Parasites stealing your wireless Internet service. It sounds so breathlessly investigative reporterness.

It depends on the user. Do you want to pay $44 a month for Internet service that your neighbor gets, steals or “borrows” for free? Somebody pays for it — the rest of us.

There’s a huge debate about the legality of this. “Borrowing” access remains a murky area, and liability has not been established.

Meanwhile, more of your neighbors are snatching access right out of your wireless router. So are businesses. As the price of network connection goes up, this gets worse. Jupiter Research says 14 percent of us borrow. The number is climbing as nearly all computers come with wireless. That’s all you need to log on to somebody’s network.

Internet networks once were weak, barely broadcasting the Net to computers across the room. Now they are powerful. A modern, Wireless “N” Network will reach for blocks. This makes signal borrowing a cinch.

A home wireless Internet network is like a radio station, and your computer is the radio receiver. It broadcasts Internet access to anybody with a wireless card. Most computers come with cards that scan for available networks. This makes borrowing simple.

If you do not bother to password protect your network access, it becomes public and accessible to all.

A protected system asks for a password for access. The password signals “no borrowing” to Net seekers.

Most users don’t protect their networks, not knowing how. Many more want to avoid typing yet another password.
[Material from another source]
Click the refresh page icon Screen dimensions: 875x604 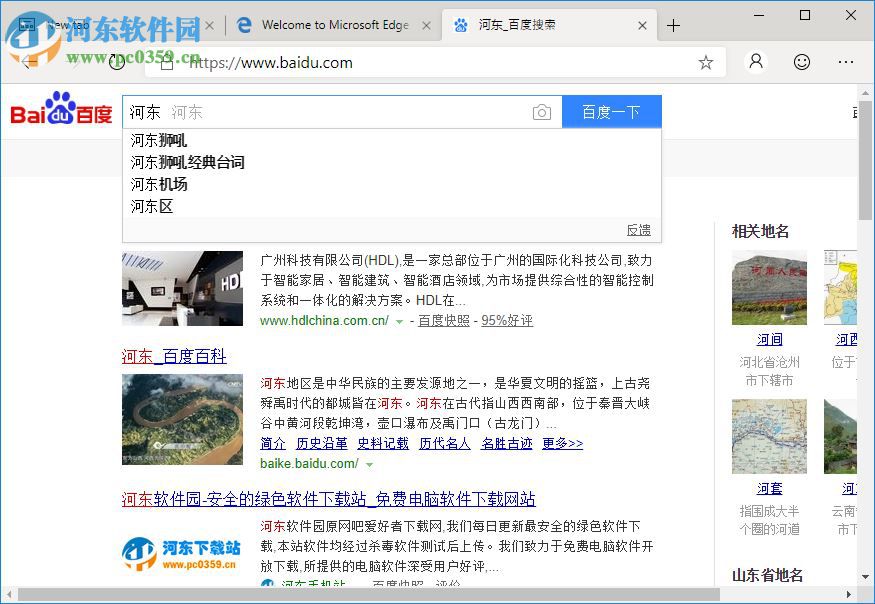[x=118, y=62]
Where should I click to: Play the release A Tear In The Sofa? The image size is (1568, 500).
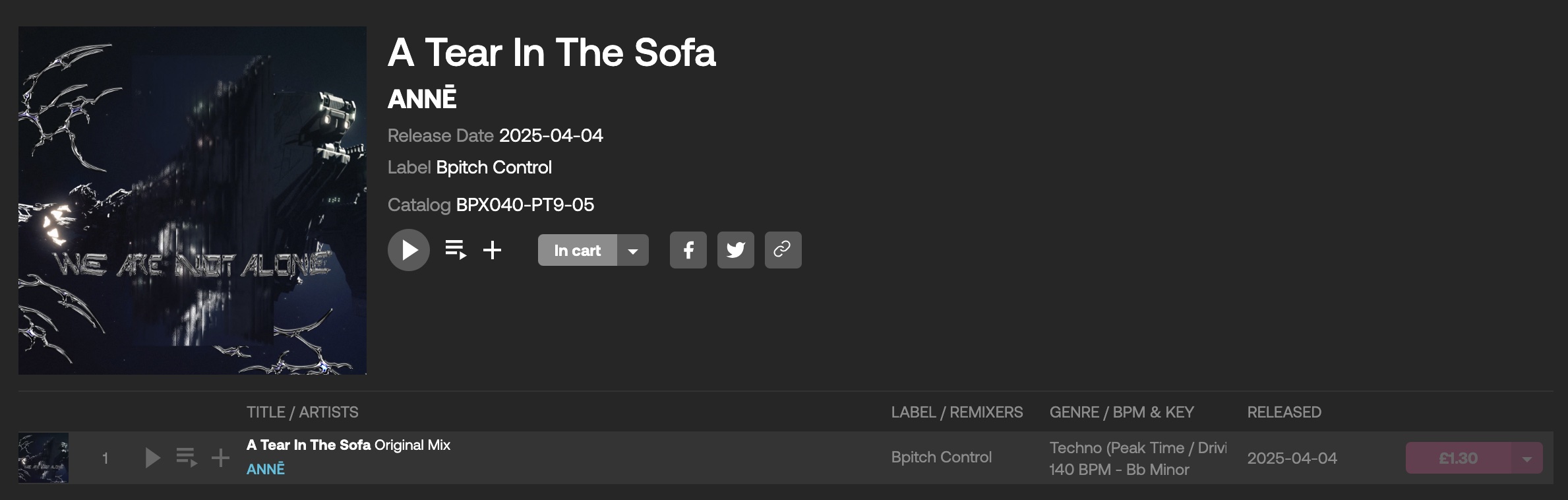click(x=409, y=250)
The big debate: Is this theft?

According to the FCC, there’s no law banning connection to a public network. Internet providers losing money may think differently, but the Net is all about open communication.

There are rules that ban unauthorized access to a network. The current interpretation is not using password protection automatically grants permission.

The thought of someone using our computers sends chills. What if they hacked our systems and stole identity information? Software blocks these hackers, limiting the intruder to Net access and not your hard drive.

Not to say you cannot get into trouble “borrowing” Internet service. Time Warner sued the owner of a Manhattan condo for borrowing its service and then charging his neighbors for it.

If any of this bothers you, set up a password on your system and stop worrying already. Advice on that is in your router manual or search for technical advice on the Web.